In going through my Cokesbury Hymnal this Christmas season, I’ve enjoyed playing some of my favorite carols. I’m struck by how rousing and jubilant they are, like “Joy to the World” and “Hark! The Herald Angels Sing.”
A third could be added to that list of upbeat, glorious carols: “O Come, All Ye Faithful.”
I have not written a post about the song itself, though I did allude to it in “Stop Amending the Classics, Bring Back Melody” last December. In that post, I complained that an additional modern chorus added to “O Come, All Ye Faithful” cause the congregation to go “from a lusty chorus of socially-distanced congregants to a few people mumbling along to the tuneless new chorus.” You can’t improve upon the classics! I also referenced the carol in another post in the context of my niece singing along to the tune with gusto when she was three-years old.
Regardless, it is such a classic carol.
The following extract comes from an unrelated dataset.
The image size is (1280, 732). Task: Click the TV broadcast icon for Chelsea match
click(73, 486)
The chorus is iconic, with its stepwise melody suddenly jumping down a fourth and then up a sixth (“O come let us adore Him / O come let us adore Him”; bold indicates the pitches I’m referencing). The opening of each verse is rousing, too, with that same fourth interval, followed by a drop of a fifth. Dropping from the A in the melody to the E reinforces the key of A major powerfully, and the E7 in the second measure further reinforces the strong I-V-I relationship of the tune, giving it something of that grandiose, glorious feel.
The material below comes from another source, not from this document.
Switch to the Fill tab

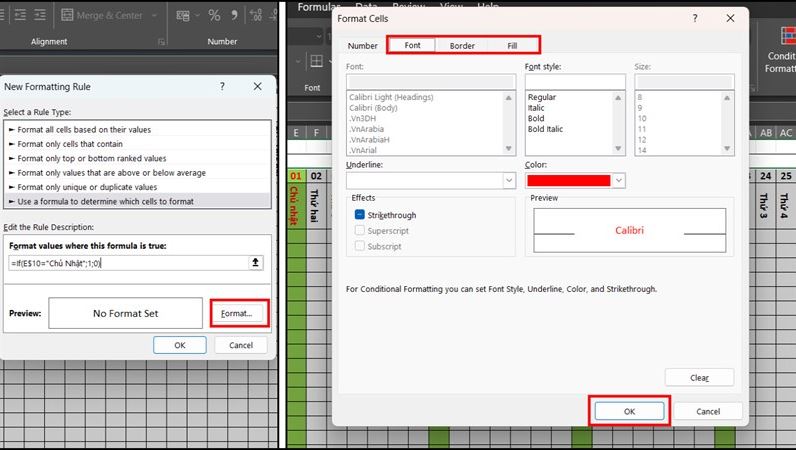[x=512, y=46]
The origins of “O Come, All Ye Faithful” are a bit murky, though the carol was once called “Adestes Fideles” (and is often still listed as such in some hymnals), the Latin title for the four Latin verses written in the eighteenth century by John Francis Wade. Indeed, the music from my Cokesbury Hymnal attributes it to “Wade’s Cantus Diversi,” with the translation by Frederick Oakley, an English Catholic priest. Oakley’s translation dates to 1841, ninety years after Wade’s lyrics from 1751.
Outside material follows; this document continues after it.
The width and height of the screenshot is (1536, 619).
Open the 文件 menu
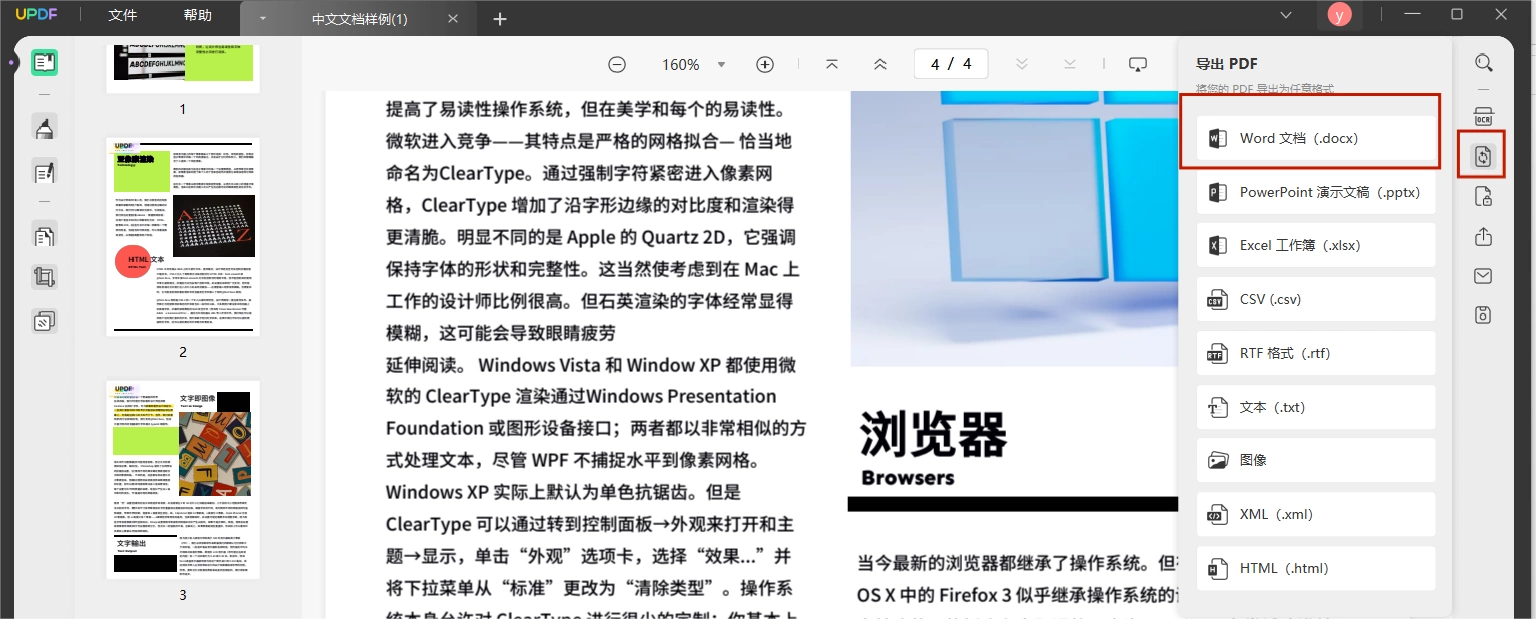pyautogui.click(x=122, y=15)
That said, there is some debate about who composed the music, if not the lyrics. The attributions range from Wade to Handel to King John IV of Portugal. Those are all tantalizing possibilities (especially the idea that the King of Portugal could have written it), but we simply don’t know for sure. Wade’s version from his Cantus Diversi is the first published copy; whether he copied the melody or imitated the work of other composers of the late Baroque/early Classical period is unclear. Of course, it’s entirely possible he composed it himself, and speculating otherwise does a bit of a disservice to the man himself.
Regardless, “O Come, All Ye Faithful” is fun to sing—and play! Give it a try.